Network reaches out to Africa

A hunger for education fuelled by booming economic growth across much of the vast African continent is behind the launch yesterday of the Australian-African Universities Network.

The AAUN aims to build research and teaching collaborations in priority areas of sub-Saharan Africa, said its chairman, University of Sydney deputy vice-chancellor (international) John Hearn.

AAUN is a consortium of 17 Australian universities working in partnership with their African equivalents.

Speaking at the launch at the Australian National University, Professor Hearn said the AAUN would focus on developing several key priority areas. These included institutional research partnerships to build expertise in governance, public-sector reform, public health, food security and the mining sector.

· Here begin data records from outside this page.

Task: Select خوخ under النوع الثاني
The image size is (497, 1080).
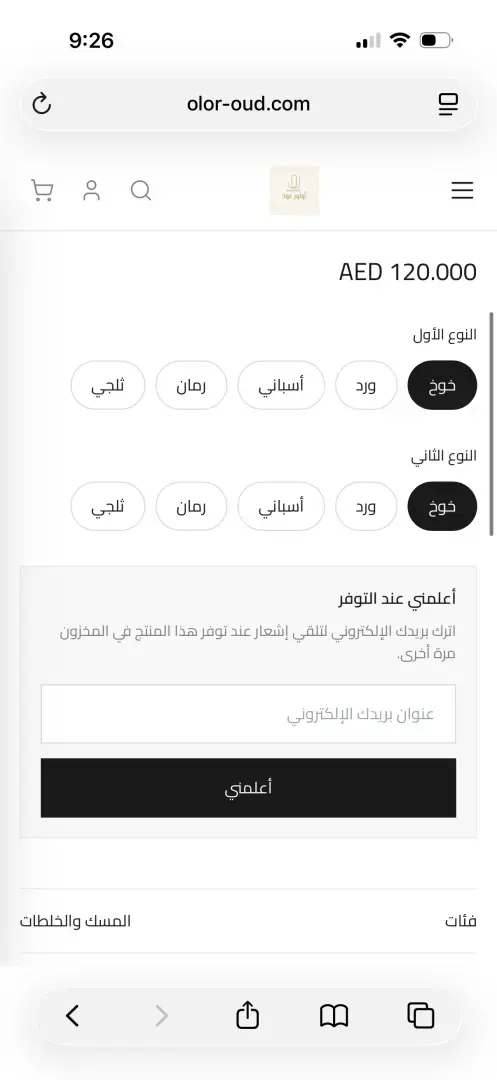Action: click(443, 506)
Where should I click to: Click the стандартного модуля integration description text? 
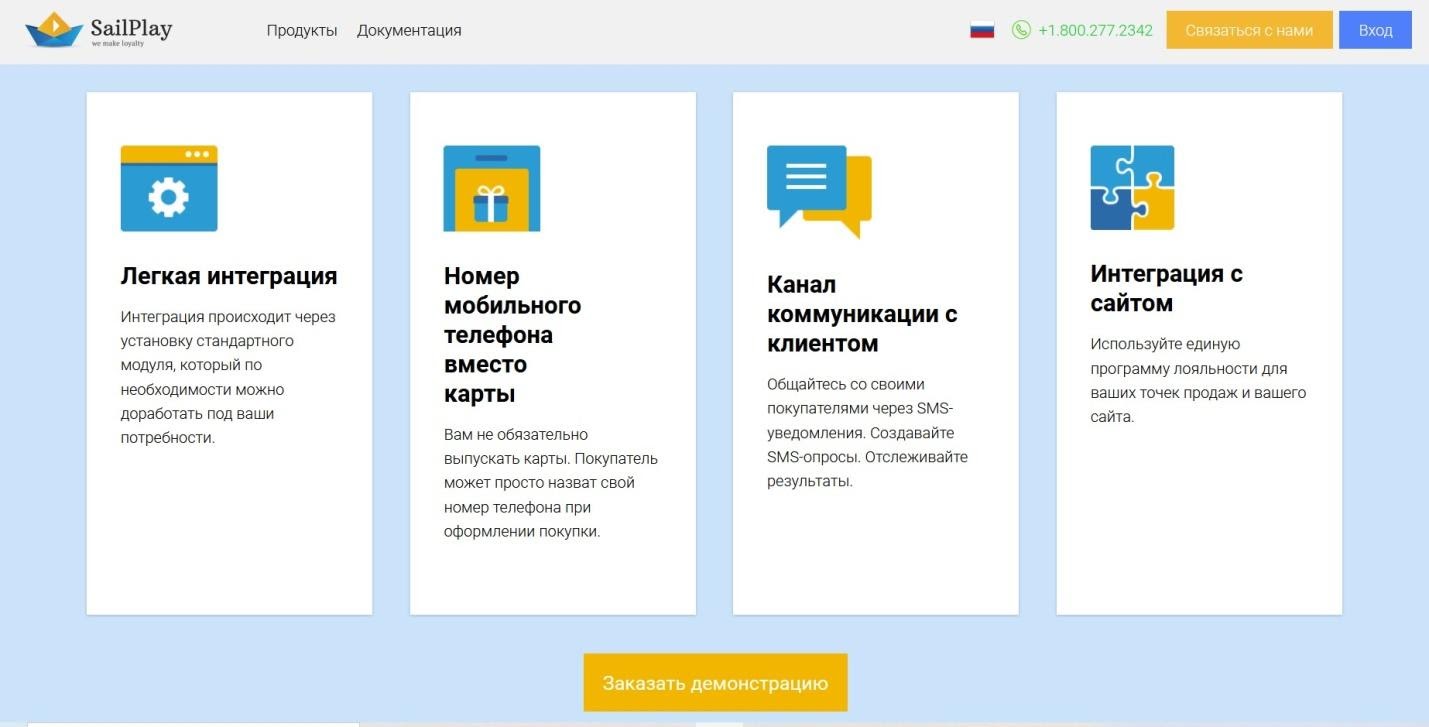tap(229, 365)
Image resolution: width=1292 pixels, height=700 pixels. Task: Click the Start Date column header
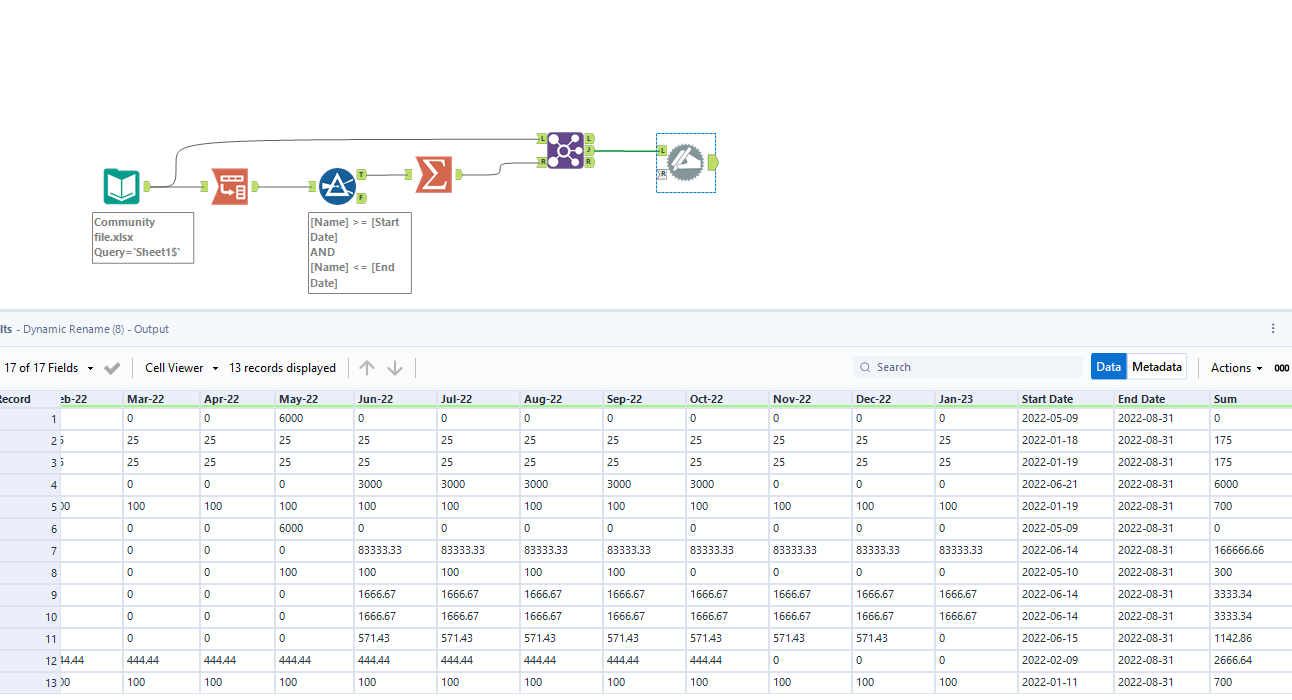click(1047, 399)
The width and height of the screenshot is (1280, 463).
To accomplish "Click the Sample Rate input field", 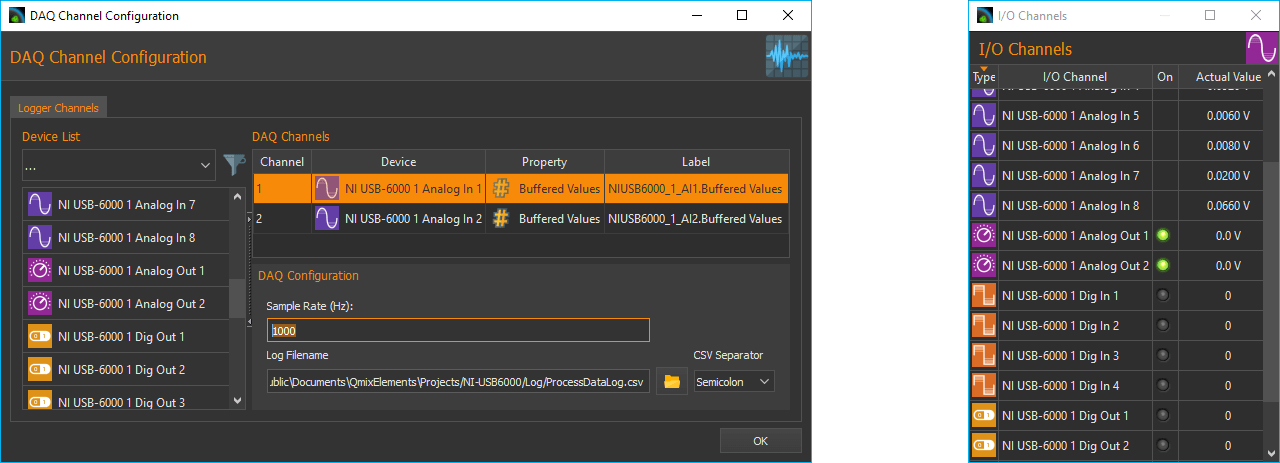I will pyautogui.click(x=458, y=330).
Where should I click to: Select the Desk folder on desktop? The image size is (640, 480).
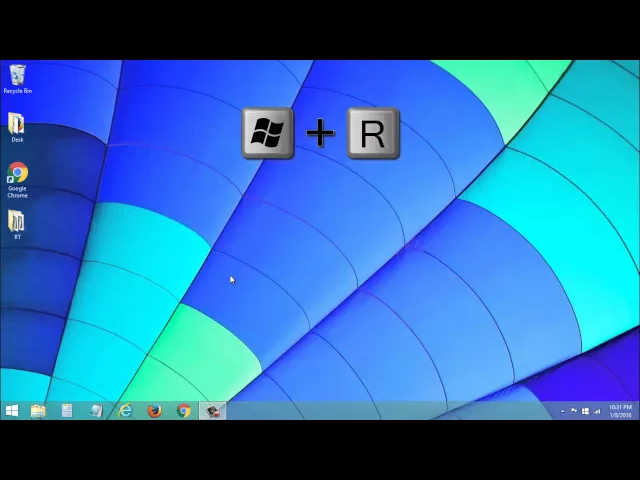[17, 126]
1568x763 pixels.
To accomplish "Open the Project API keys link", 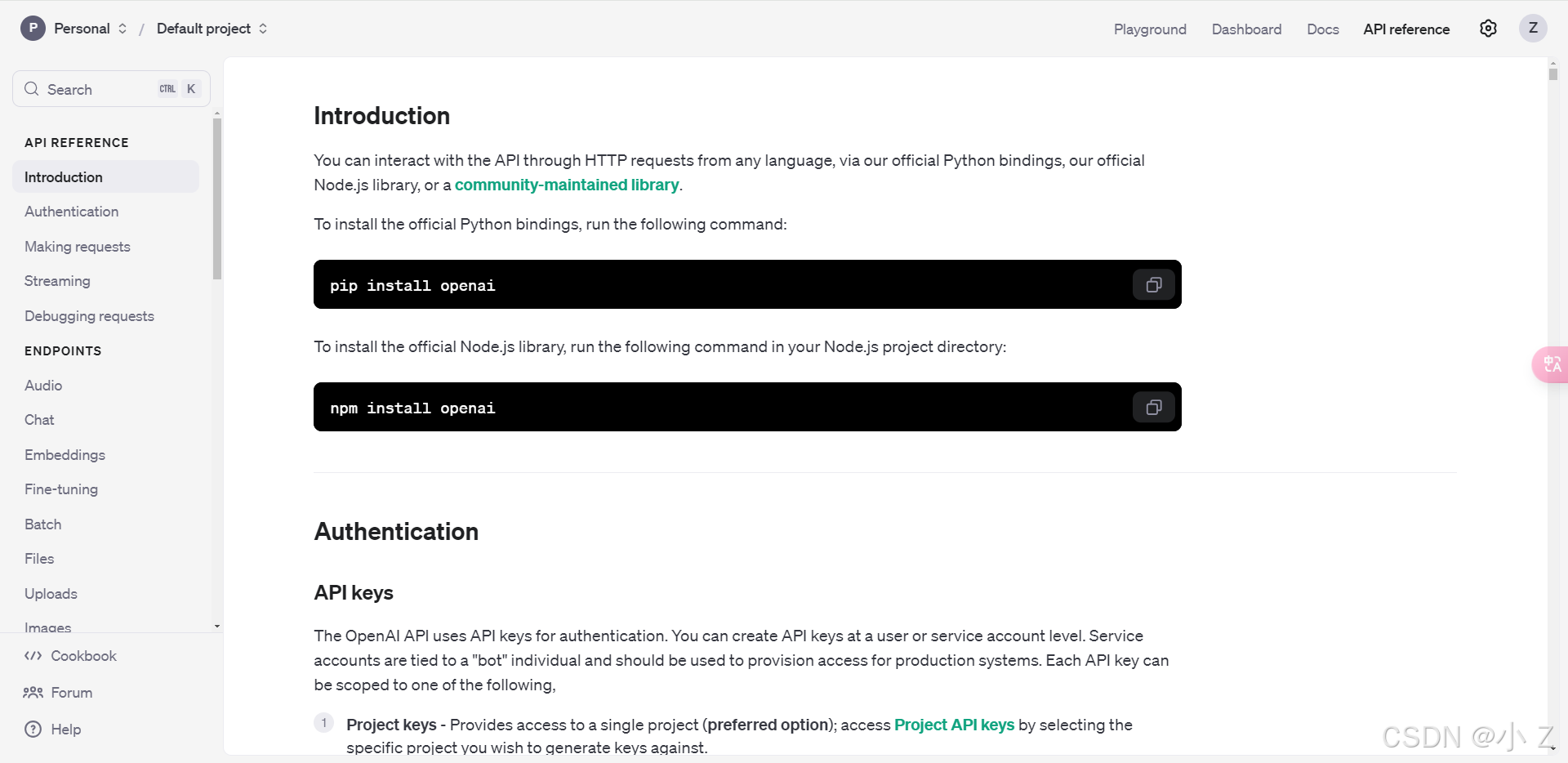I will point(954,725).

“The key issue is our African partners won’t be slow in developing these linkages,” he said. The initial network was expected to involve four African universities, including Stellenbosch and Pretoria in South Africa and Makere in Kenya.

Head of the Department of Foreign Affairs and Trade Dennis Richardson, who was based in Nairobi from 1969-71 as a junior diplomat, noted a shift in perceptions about the continent.

In 2000 The Economist carried a front-page story describing Africa as the “hopeless continent”; last year it ran another feature, this time lauding opportunities, he said.

In 2010 DFAT created its first African branch and has diplomatic relations with all 52 states. Australia would provide more than 1000 educational scholarships for Africans this year, Mr Richardson said.